■ **What is required**
Repeat word for word the lines starting at the one with "Instruction: Switch to" and ending at the final line of the material, both ends included; omit pictures.
*** Data for this exercise Section Begins ***
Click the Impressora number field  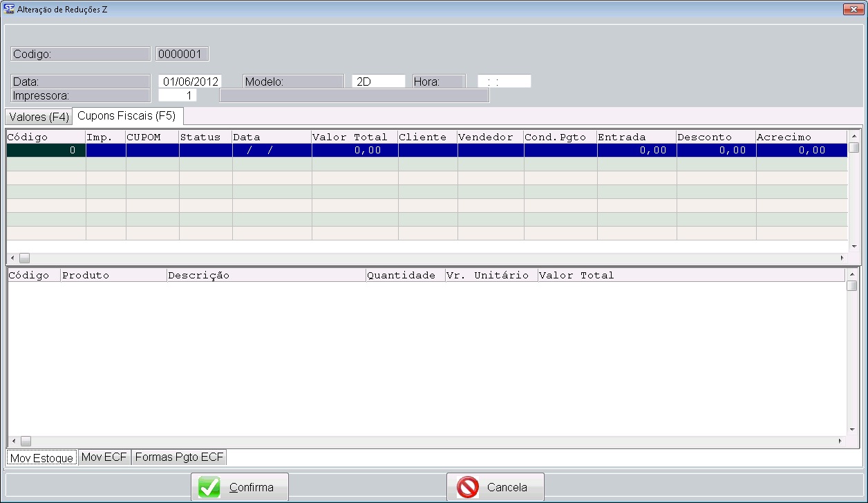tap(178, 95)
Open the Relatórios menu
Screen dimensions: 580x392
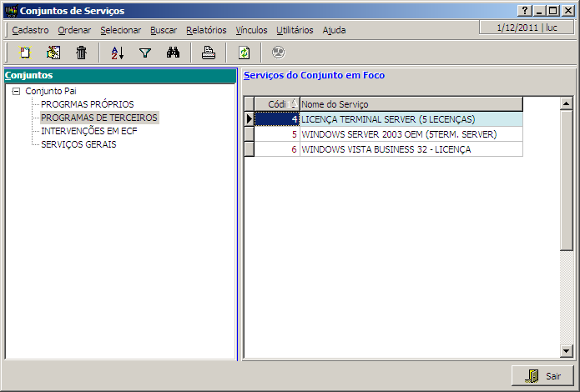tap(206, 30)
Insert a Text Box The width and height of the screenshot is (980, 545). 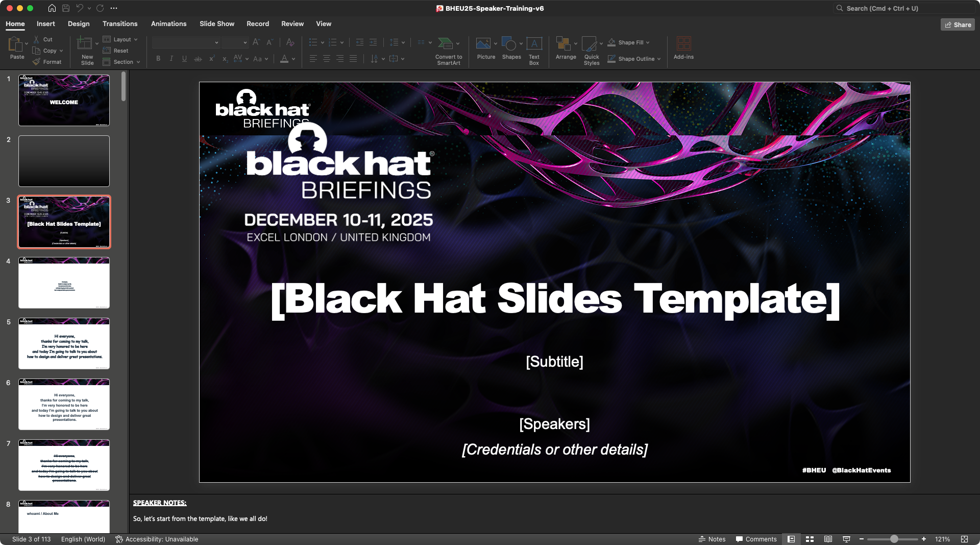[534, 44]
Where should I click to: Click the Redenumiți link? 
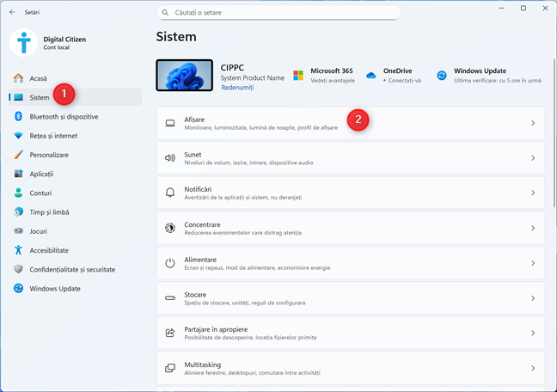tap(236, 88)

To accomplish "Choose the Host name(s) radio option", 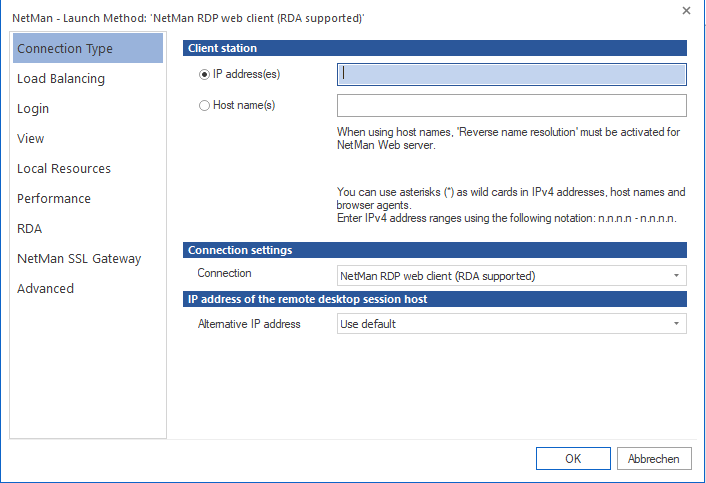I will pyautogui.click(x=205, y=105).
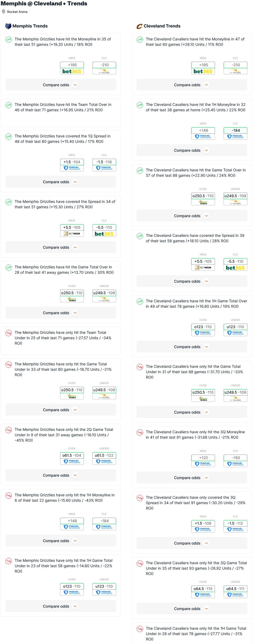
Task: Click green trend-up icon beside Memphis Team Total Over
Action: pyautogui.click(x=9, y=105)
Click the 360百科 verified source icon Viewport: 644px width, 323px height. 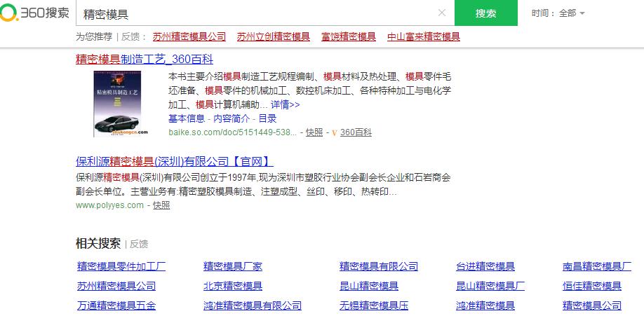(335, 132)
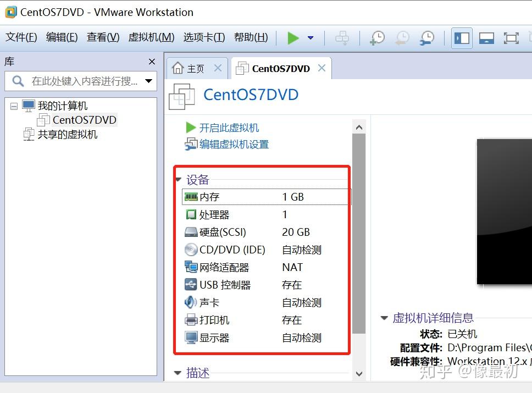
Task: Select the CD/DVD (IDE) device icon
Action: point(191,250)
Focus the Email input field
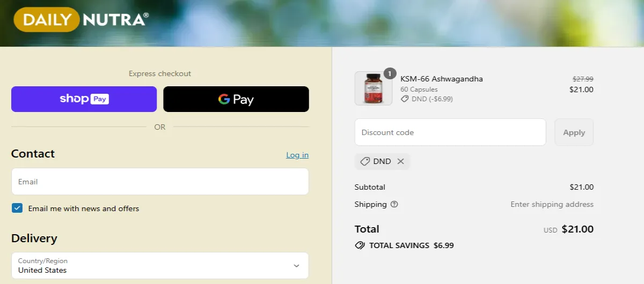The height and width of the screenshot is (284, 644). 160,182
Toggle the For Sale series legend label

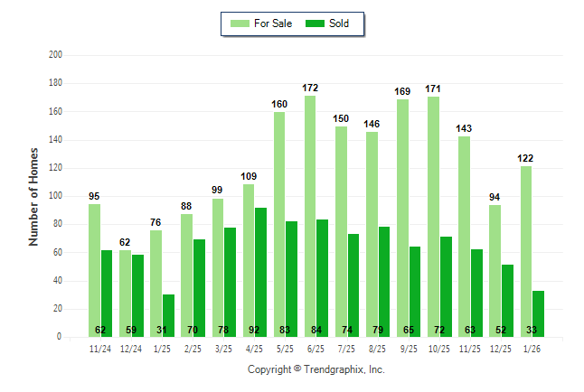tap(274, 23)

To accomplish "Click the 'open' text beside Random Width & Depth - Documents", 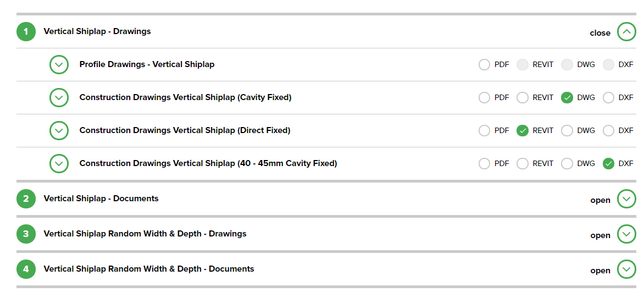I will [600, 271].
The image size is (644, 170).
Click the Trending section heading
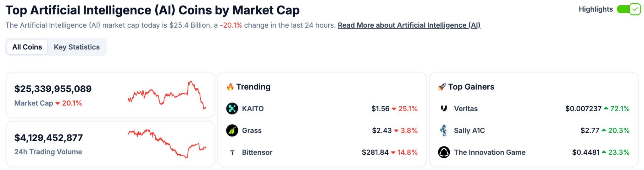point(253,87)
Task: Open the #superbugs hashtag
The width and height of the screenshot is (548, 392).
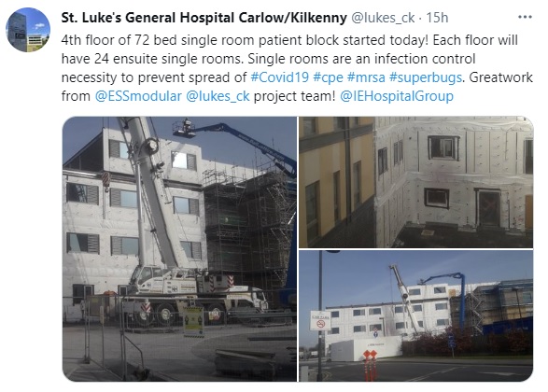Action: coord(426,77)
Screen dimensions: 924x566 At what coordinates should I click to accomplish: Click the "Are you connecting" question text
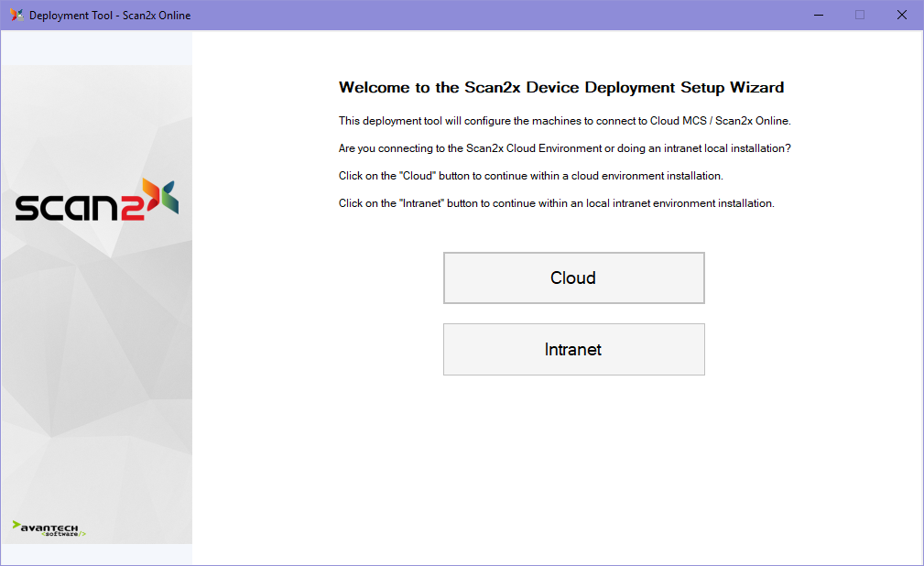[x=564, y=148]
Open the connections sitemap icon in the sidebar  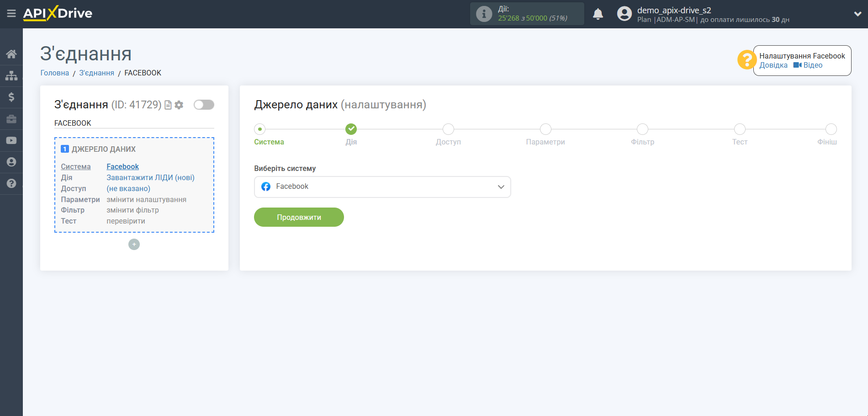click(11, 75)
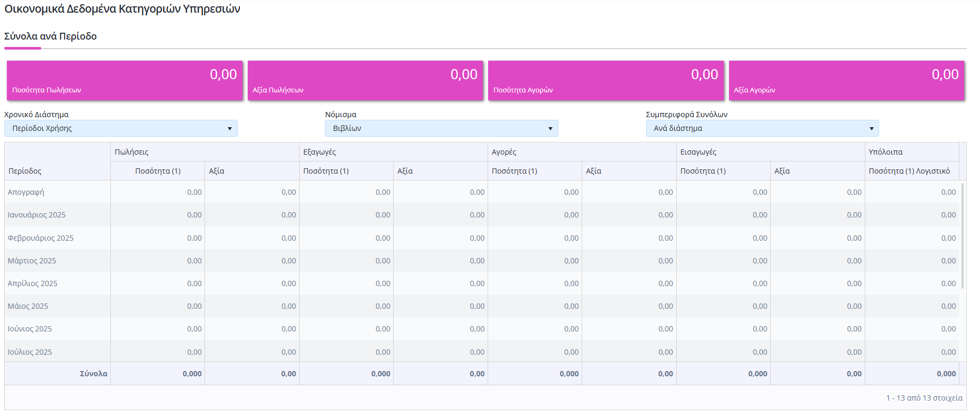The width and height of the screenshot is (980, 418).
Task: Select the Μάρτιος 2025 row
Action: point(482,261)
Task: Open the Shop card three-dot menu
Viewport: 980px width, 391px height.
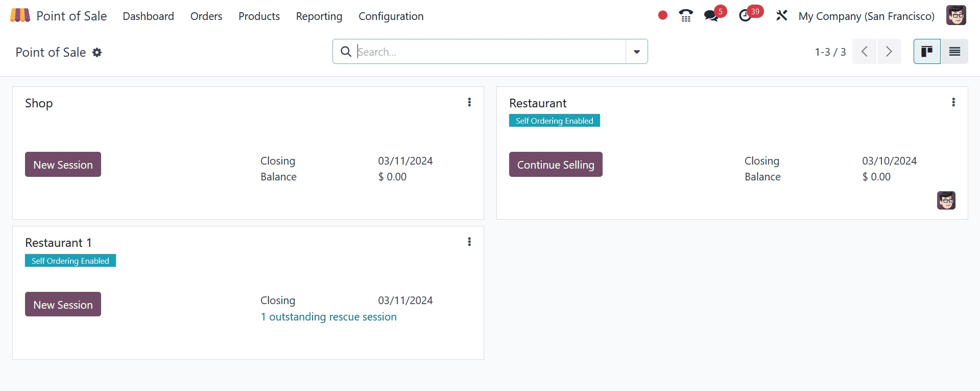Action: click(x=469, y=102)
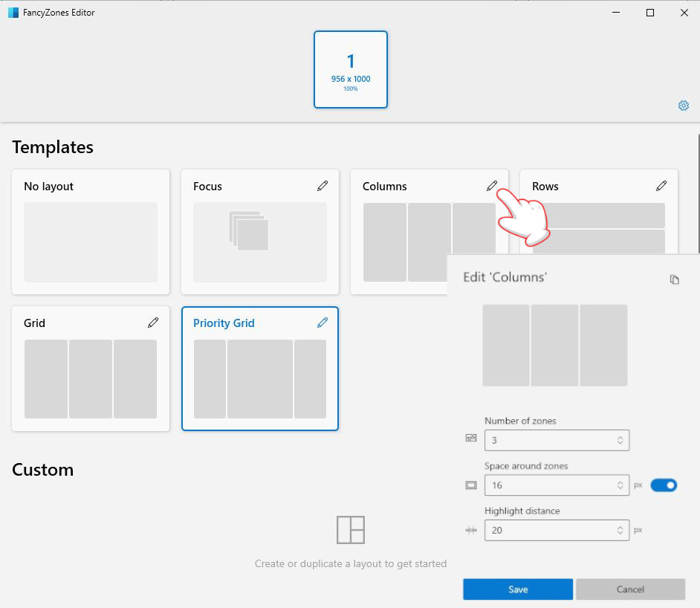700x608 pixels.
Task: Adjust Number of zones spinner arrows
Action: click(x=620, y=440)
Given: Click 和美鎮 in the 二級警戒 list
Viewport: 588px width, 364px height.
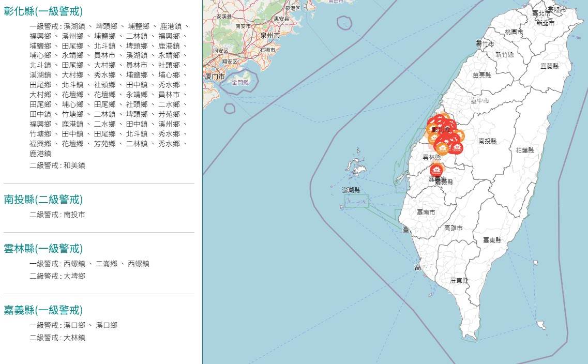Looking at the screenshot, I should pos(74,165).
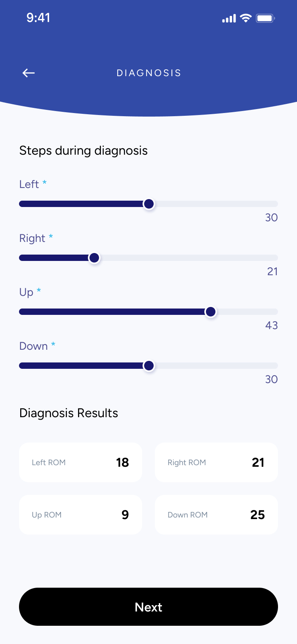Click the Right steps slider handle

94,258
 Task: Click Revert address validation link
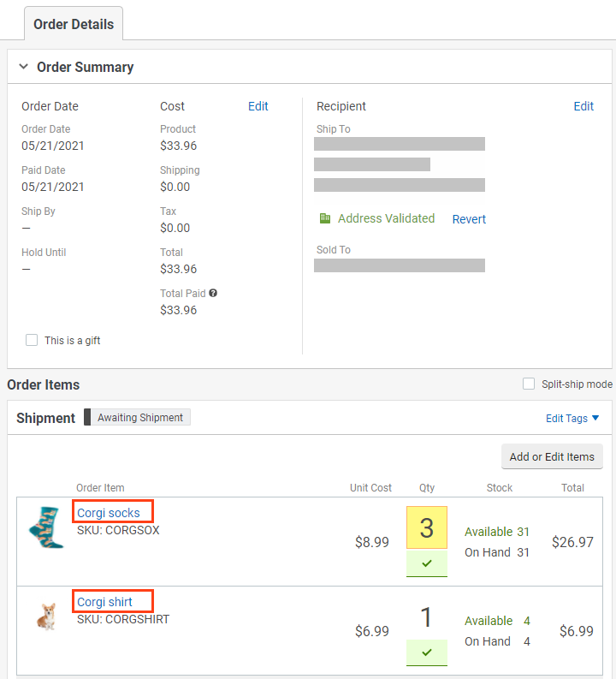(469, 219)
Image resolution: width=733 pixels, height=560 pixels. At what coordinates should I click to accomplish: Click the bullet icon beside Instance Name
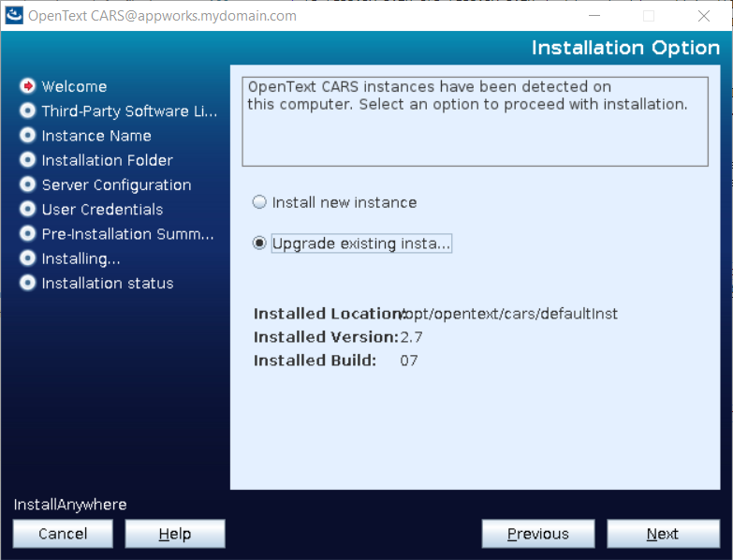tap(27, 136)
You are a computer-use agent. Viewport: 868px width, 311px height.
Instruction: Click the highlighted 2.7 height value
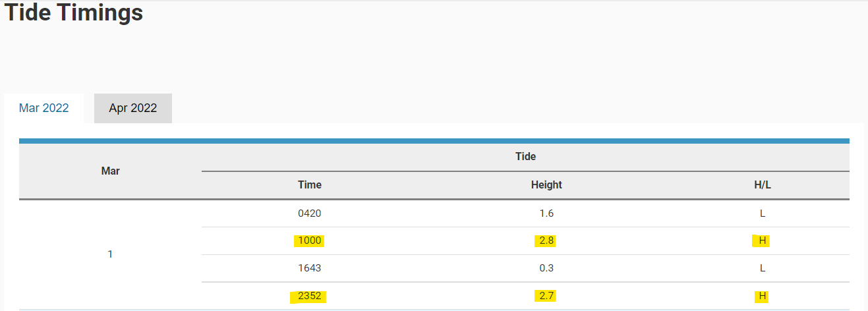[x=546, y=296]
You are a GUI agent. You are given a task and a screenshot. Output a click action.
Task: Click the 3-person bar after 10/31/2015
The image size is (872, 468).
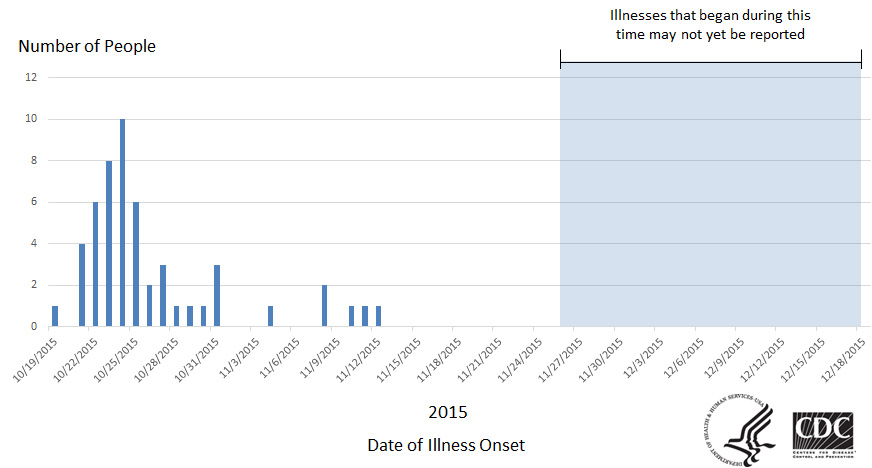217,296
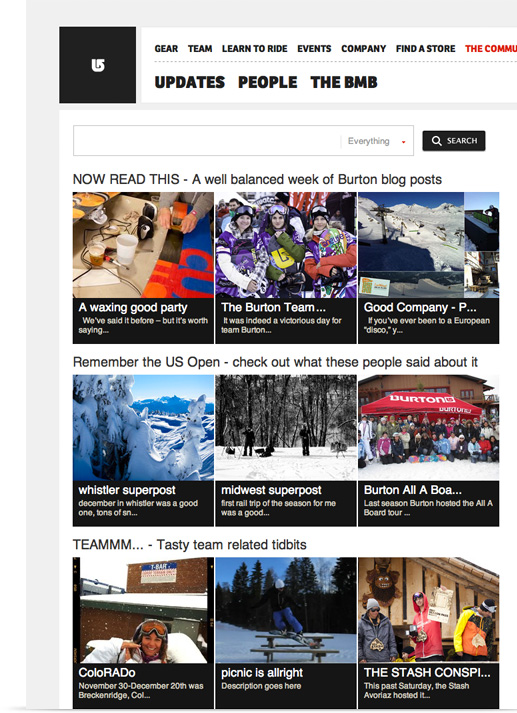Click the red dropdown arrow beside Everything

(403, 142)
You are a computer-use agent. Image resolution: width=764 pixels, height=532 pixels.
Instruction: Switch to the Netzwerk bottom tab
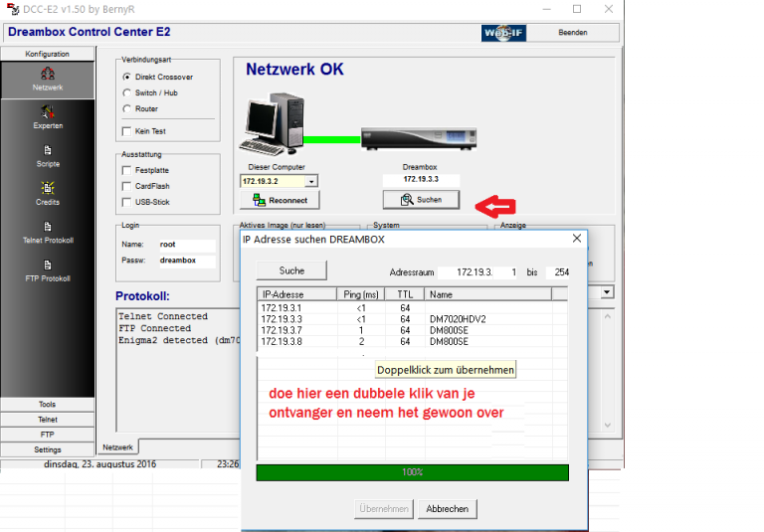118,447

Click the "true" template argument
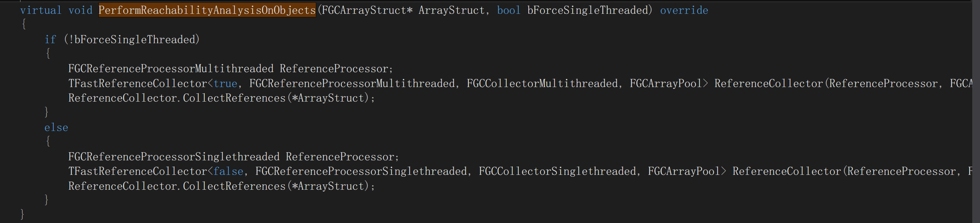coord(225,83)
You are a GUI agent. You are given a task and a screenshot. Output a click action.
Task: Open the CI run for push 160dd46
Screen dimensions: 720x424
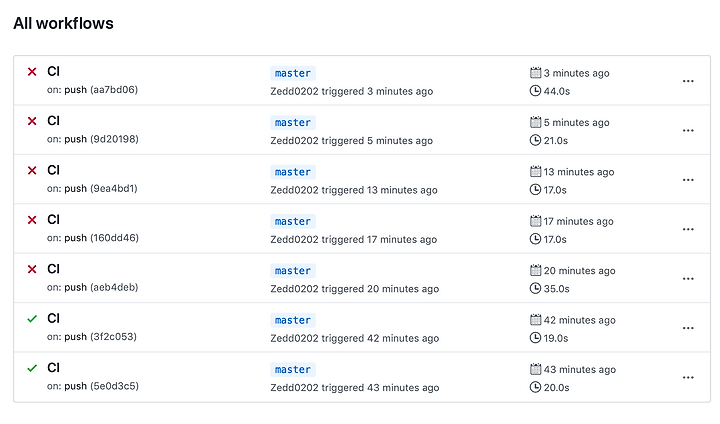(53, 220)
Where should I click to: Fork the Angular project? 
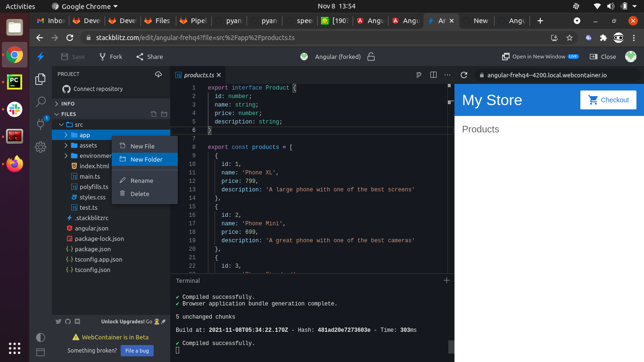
*** Data for this exercise Section Ends ***
■ **Solution for this exercise**
Instruction: Switch to the Netzwerk bottom tab
118,447

Click the "true" template argument
coord(225,83)
You are a GUI agent. You are given a task and a screenshot. Output a click action.
Task: Open the CI run for push 160dd46
Screen dimensions: 720x424
(53, 220)
Where should I click to: Fork the Angular project? 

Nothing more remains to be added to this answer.